::: Data for this exercise :::
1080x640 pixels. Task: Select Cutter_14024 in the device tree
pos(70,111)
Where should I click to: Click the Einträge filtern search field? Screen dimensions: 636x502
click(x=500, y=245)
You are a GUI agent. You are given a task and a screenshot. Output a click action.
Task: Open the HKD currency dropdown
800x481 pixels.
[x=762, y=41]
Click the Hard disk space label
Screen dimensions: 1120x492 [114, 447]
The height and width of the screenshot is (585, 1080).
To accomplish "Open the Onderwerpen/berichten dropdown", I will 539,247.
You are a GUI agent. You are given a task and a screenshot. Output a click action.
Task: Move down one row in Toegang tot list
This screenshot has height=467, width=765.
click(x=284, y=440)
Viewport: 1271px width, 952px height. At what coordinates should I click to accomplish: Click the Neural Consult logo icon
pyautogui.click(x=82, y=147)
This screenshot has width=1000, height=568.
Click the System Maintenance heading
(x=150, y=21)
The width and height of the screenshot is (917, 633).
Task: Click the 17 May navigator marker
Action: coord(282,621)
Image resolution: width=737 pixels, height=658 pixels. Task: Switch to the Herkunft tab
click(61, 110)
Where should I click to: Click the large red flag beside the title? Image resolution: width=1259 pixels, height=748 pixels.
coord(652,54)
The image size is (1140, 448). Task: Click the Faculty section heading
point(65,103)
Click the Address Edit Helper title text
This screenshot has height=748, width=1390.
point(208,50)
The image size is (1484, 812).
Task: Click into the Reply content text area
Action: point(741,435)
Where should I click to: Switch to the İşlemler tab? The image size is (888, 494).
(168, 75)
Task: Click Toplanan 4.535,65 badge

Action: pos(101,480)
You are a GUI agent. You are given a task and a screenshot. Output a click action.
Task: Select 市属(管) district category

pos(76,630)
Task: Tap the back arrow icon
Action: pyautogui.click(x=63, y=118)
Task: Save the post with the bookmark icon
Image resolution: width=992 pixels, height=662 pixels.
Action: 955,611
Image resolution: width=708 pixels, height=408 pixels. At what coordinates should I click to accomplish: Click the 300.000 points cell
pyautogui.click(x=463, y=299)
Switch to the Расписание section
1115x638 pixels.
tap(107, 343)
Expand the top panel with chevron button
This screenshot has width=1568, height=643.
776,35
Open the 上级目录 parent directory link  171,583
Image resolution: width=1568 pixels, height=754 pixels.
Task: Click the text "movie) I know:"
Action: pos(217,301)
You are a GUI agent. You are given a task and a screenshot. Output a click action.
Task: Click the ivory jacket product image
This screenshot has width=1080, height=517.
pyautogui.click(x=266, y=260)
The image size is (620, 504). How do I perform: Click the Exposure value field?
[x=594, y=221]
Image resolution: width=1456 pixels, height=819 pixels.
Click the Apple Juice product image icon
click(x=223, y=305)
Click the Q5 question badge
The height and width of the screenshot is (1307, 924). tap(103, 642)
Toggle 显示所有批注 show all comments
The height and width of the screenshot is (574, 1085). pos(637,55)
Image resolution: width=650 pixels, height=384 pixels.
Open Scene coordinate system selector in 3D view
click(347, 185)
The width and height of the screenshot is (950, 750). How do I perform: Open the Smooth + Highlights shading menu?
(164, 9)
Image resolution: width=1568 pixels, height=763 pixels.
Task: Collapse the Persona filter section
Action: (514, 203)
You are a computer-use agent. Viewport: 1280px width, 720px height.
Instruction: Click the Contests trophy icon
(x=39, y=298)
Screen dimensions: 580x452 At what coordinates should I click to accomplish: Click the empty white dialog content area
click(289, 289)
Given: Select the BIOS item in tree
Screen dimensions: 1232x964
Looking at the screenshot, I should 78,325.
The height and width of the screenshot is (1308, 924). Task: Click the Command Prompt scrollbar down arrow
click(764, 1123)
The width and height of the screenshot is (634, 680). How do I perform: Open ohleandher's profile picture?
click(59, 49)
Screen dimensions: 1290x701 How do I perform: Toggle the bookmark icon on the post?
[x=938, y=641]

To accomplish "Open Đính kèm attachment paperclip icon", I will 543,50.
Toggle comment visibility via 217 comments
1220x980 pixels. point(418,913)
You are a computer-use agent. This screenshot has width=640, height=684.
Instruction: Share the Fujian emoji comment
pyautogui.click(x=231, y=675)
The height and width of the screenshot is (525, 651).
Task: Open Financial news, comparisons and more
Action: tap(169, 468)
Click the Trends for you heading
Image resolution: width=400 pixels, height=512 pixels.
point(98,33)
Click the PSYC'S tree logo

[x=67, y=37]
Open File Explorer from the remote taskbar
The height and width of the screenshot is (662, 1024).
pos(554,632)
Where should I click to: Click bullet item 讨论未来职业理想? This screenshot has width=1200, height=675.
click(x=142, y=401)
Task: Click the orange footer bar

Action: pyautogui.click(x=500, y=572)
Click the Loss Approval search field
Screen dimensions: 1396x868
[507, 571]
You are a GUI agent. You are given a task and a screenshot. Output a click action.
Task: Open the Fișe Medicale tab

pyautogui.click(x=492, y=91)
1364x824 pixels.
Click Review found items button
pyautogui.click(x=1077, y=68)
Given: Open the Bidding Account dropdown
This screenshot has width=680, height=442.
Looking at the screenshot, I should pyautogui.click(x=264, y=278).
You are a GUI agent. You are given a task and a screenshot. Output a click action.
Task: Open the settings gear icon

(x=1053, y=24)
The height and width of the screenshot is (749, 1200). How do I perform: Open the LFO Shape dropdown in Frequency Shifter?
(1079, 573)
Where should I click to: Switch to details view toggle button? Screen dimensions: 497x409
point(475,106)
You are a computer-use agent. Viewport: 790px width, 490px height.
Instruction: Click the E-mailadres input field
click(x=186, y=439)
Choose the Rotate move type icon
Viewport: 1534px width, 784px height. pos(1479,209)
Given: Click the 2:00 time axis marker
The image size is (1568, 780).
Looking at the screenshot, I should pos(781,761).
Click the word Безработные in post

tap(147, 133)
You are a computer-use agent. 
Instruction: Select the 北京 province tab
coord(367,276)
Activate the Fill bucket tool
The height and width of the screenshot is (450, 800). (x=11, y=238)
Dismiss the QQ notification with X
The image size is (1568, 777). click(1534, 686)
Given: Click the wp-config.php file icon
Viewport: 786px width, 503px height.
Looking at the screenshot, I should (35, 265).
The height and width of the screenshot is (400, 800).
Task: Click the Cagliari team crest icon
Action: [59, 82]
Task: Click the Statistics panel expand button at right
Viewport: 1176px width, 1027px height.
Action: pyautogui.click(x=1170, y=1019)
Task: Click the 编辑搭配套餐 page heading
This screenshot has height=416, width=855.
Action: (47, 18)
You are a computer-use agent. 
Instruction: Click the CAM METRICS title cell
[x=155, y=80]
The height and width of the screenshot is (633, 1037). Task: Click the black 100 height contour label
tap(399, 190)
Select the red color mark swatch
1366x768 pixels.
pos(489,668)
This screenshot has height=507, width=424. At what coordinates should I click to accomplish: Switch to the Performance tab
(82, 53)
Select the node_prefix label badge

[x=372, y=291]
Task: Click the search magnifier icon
:::
Activity>
What you give back should match the entries above exactly.

Response to this task>
1080x640 pixels. Task: Select Cutter_14024 in the device tree
pos(70,111)
Where should I click to: Click the Einträge filtern search field? Screen dimensions: 636x502
click(x=500, y=245)
You are a GUI agent. You are given a task and a screenshot. Output a click action.
Task: Open the HKD currency dropdown
800x481 pixels.
[x=762, y=41]
Click the Hard disk space label
Screen dimensions: 1120x492 [114, 447]
The height and width of the screenshot is (585, 1080).
To accomplish "Open the Onderwerpen/berichten dropdown", I will 539,247.
You are a GUI agent. You are given a task and a screenshot. Output a click action.
Task: Move down one row in Toegang tot list
This screenshot has height=467, width=765.
click(x=284, y=440)
Viewport: 1271px width, 952px height. At what coordinates should I click to accomplish: Click the Neural Consult logo icon
pyautogui.click(x=82, y=147)
This screenshot has width=1000, height=568.
Click the System Maintenance heading
(x=150, y=21)
The width and height of the screenshot is (917, 633).
Task: Click the 17 May navigator marker
Action: coord(282,621)
Image resolution: width=737 pixels, height=658 pixels. Task: Switch to the Herkunft tab
click(61, 110)
Where should I click to: Click the large red flag beside the title? Image resolution: width=1259 pixels, height=748 pixels.
coord(652,54)
The image size is (1140, 448). Task: Click the Faculty section heading
point(65,103)
Click the Address Edit Helper title text
This screenshot has height=748, width=1390.
point(208,50)
The image size is (1484, 812).
Task: Click into the Reply content text area
Action: point(741,435)
Where should I click to: Switch to the İşlemler tab? The image size is (888, 494).
(168, 75)
Task: Click Toplanan 4.535,65 badge

Action: pos(101,480)
You are a GUI agent. You are given a task and a screenshot. Output a click action.
Task: Select 市属(管) district category

pos(76,630)
Task: Tap the back arrow icon
Action: pyautogui.click(x=63, y=118)
Task: Save the post with the bookmark icon
Image resolution: width=992 pixels, height=662 pixels.
Action: 955,611
Image resolution: width=708 pixels, height=408 pixels. At what coordinates should I click to accomplish: Click the 300.000 points cell
pyautogui.click(x=463, y=299)
Switch to the Расписание section
1115x638 pixels.
tap(107, 343)
Expand the top panel with chevron button
This screenshot has width=1568, height=643.
776,35
Open the 上级目录 parent directory link  171,583
Image resolution: width=1568 pixels, height=754 pixels.
Task: Click the text "movie) I know:"
Action: pos(217,301)
You are a GUI agent. You are given a task and a screenshot. Output a click action.
Task: Click the ivory jacket product image
This screenshot has width=1080, height=517.
pyautogui.click(x=266, y=260)
The image size is (620, 504). How do I perform: Click the Exposure value field?
[x=594, y=221]
Image resolution: width=1456 pixels, height=819 pixels.
Click the Apple Juice product image icon
click(x=223, y=305)
Click the Q5 question badge
The height and width of the screenshot is (1307, 924). tap(103, 642)
Toggle 显示所有批注 show all comments
The height and width of the screenshot is (574, 1085). pos(637,55)
Image resolution: width=650 pixels, height=384 pixels.
Open Scene coordinate system selector in 3D view
click(347, 185)
The width and height of the screenshot is (950, 750). How do I perform: Open the Smooth + Highlights shading menu?
(164, 9)
Image resolution: width=1568 pixels, height=763 pixels.
Task: Collapse the Persona filter section
Action: (514, 203)
You are a computer-use agent. Viewport: 1280px width, 720px height.
Instruction: Click the Contests trophy icon
(x=39, y=298)
Screen dimensions: 580x452 At what coordinates should I click to accomplish: Click the empty white dialog content area
click(289, 289)
Given: Select the BIOS item in tree
Screen dimensions: 1232x964
Looking at the screenshot, I should 78,325.
The height and width of the screenshot is (1308, 924). Task: Click the Command Prompt scrollbar down arrow
click(764, 1123)
The width and height of the screenshot is (634, 680). How do I perform: Open ohleandher's profile picture?
click(59, 49)
Screen dimensions: 1290x701 How do I perform: Toggle the bookmark icon on the post?
[x=938, y=641]

To accomplish "Open Đính kèm attachment paperclip icon", I will 543,50.
Toggle comment visibility via 217 comments
1220x980 pixels. point(418,913)
You are a computer-use agent. This screenshot has width=640, height=684.
Instruction: Share the Fujian emoji comment
pyautogui.click(x=231, y=675)
The height and width of the screenshot is (525, 651).
Task: Open Financial news, comparisons and more
Action: tap(169, 468)
Click the Trends for you heading
Image resolution: width=400 pixels, height=512 pixels.
point(98,33)
Click the PSYC'S tree logo

[x=67, y=37]
Open File Explorer from the remote taskbar
The height and width of the screenshot is (662, 1024).
pos(554,632)
Where should I click to: Click bullet item 讨论未来职业理想? This screenshot has width=1200, height=675.
click(x=142, y=401)
Task: Click the orange footer bar

Action: pyautogui.click(x=500, y=572)
Click the Loss Approval search field
Screen dimensions: 1396x868
[507, 571]
You are a GUI agent. You are given a task and a screenshot. Output a click action.
Task: Open the Fișe Medicale tab

pyautogui.click(x=492, y=91)
1364x824 pixels.
Click Review found items button
pyautogui.click(x=1077, y=68)
Given: Open the Bidding Account dropdown
This screenshot has width=680, height=442.
Looking at the screenshot, I should pyautogui.click(x=264, y=278).
You are a GUI agent. You are given a task and a screenshot. Output a click action.
Task: Open the settings gear icon

(x=1053, y=24)
The height and width of the screenshot is (749, 1200). How do I perform: Open the LFO Shape dropdown in Frequency Shifter?
(1079, 573)
Where should I click to: Switch to details view toggle button? Screen dimensions: 497x409
point(475,106)
You are a computer-use agent. Viewport: 790px width, 490px height.
Instruction: Click the E-mailadres input field
click(x=186, y=439)
Choose the Rotate move type icon
Viewport: 1534px width, 784px height. pos(1479,209)
Given: Click the 2:00 time axis marker
The image size is (1568, 780).
Looking at the screenshot, I should pos(781,761).
Click the word Безработные in post

tap(147, 133)
You are a computer-use agent. 
Instruction: Select the 北京 province tab
coord(367,276)
Activate the Fill bucket tool
The height and width of the screenshot is (450, 800). (x=11, y=238)
Dismiss the QQ notification with X
The image size is (1568, 777). click(1534, 686)
Given: Click the wp-config.php file icon
Viewport: 786px width, 503px height.
Looking at the screenshot, I should (35, 265).
The height and width of the screenshot is (400, 800).
Task: Click the Cagliari team crest icon
Action: [59, 82]
Task: Click the Statistics panel expand button at right
Viewport: 1176px width, 1027px height.
Action: pyautogui.click(x=1170, y=1019)
Task: Click the 编辑搭配套餐 page heading
This screenshot has height=416, width=855.
Action: (47, 18)
You are a computer-use agent. 
Instruction: Click the CAM METRICS title cell
[x=155, y=80]
The height and width of the screenshot is (633, 1037). Task: Click the black 100 height contour label
tap(399, 190)
Select the red color mark swatch
1366x768 pixels.
pos(489,668)
This screenshot has height=507, width=424. At what coordinates should I click to accomplish: Switch to the Performance tab
(82, 53)
Select the node_prefix label badge

[x=372, y=291]
Task: Click the search magnifier icon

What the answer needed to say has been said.